Exercise brief: Please list every NRF grant number given in the abstract below.

Passage shown:
——————

Design of Selective Chemical/Biological Reactions in Liquid Crystals via Chemical Selectors

Abstract

Due to the unique combination of fluidity of liquids and long-range molecular ordering of crystals, liquid crystals (LCs) have been widely used for design of functional materials that sense a variety of stimuli and report them into macroscopic optical output. Notably, their amplification ability facilitates the extraordinary sensitivity even to nanoscopic and molecular phenomena (e.g., molecular assembly). However, the relatively low selectivity has prevented the realization of their full potential. In this presentation, we will show simple and versatile design rules to control not only selectivity but also sensitivity by decorating the interface of LC films with organic ionics (OIs). Specifically, the resulting OI-LC film was shown to selectively sense and optically report the exposure of specific toxic gas or bacteria even at very low concentration. In addition, we experimentally and theoretically demonstrated that their characteristics are precisely controllable by modulating the length of carbon chain and type of counter ion in OIs. We will also discuss the interactive holographic system via OI-LC film that can provide visual information about their environment, such as the arrival of chemical and biological cues. This work was supported by the NRF (2021R1A4A1030944 & 2021R1A2C2095010 & 2022M3C1A3081312) and Samsung Electronics Co., Ltd.

——————

Data for review:
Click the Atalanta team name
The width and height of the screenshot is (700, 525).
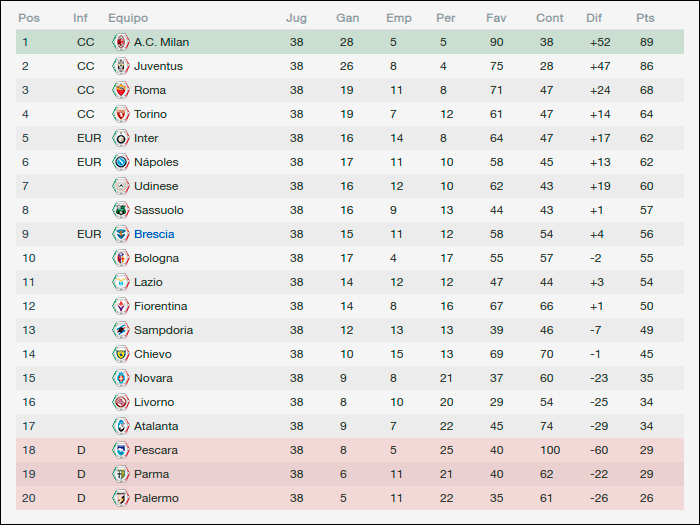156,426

——————

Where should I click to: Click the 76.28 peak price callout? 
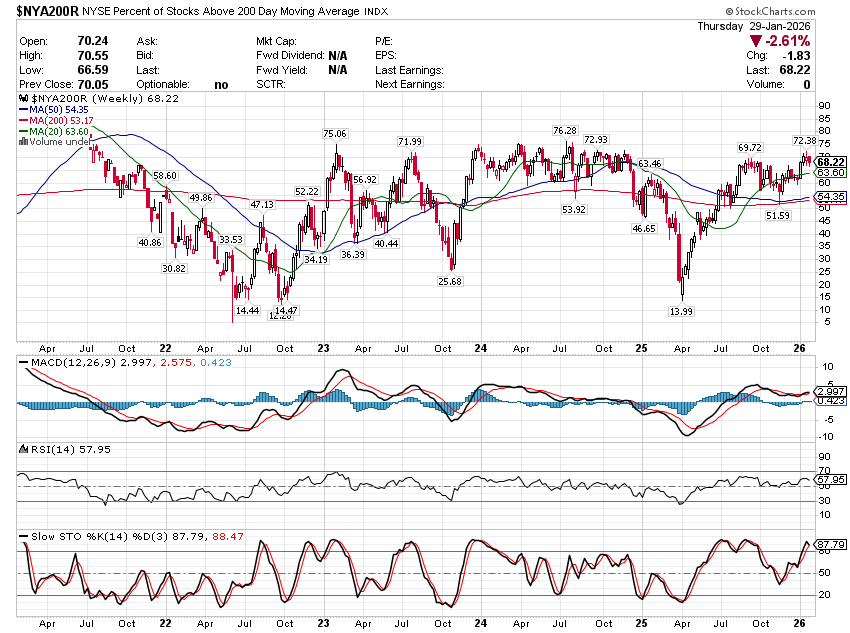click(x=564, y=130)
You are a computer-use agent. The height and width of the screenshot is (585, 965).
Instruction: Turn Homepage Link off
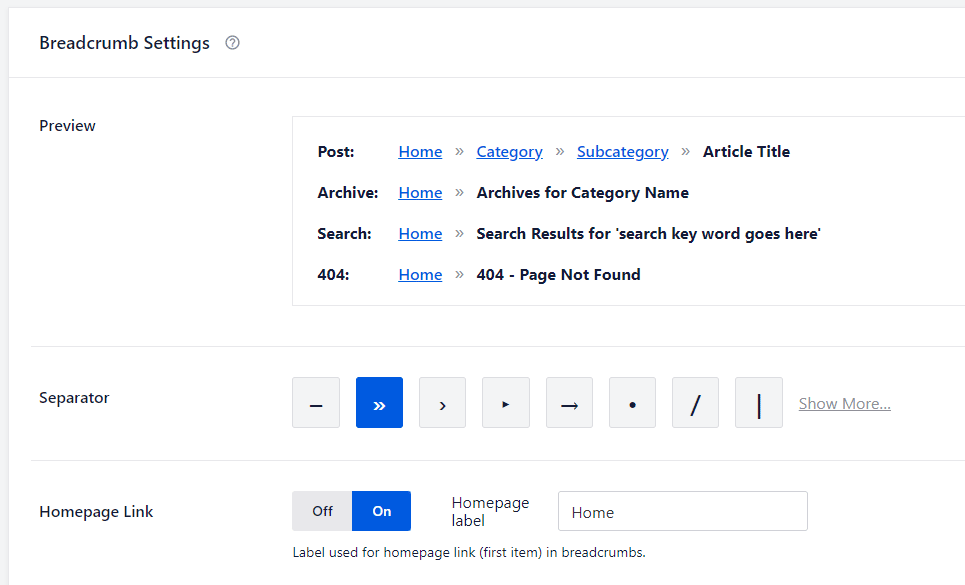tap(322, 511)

——————

Exercise solution:
2021R1A4A1030944
2021R1A2C2095010
2022M3C1A3081312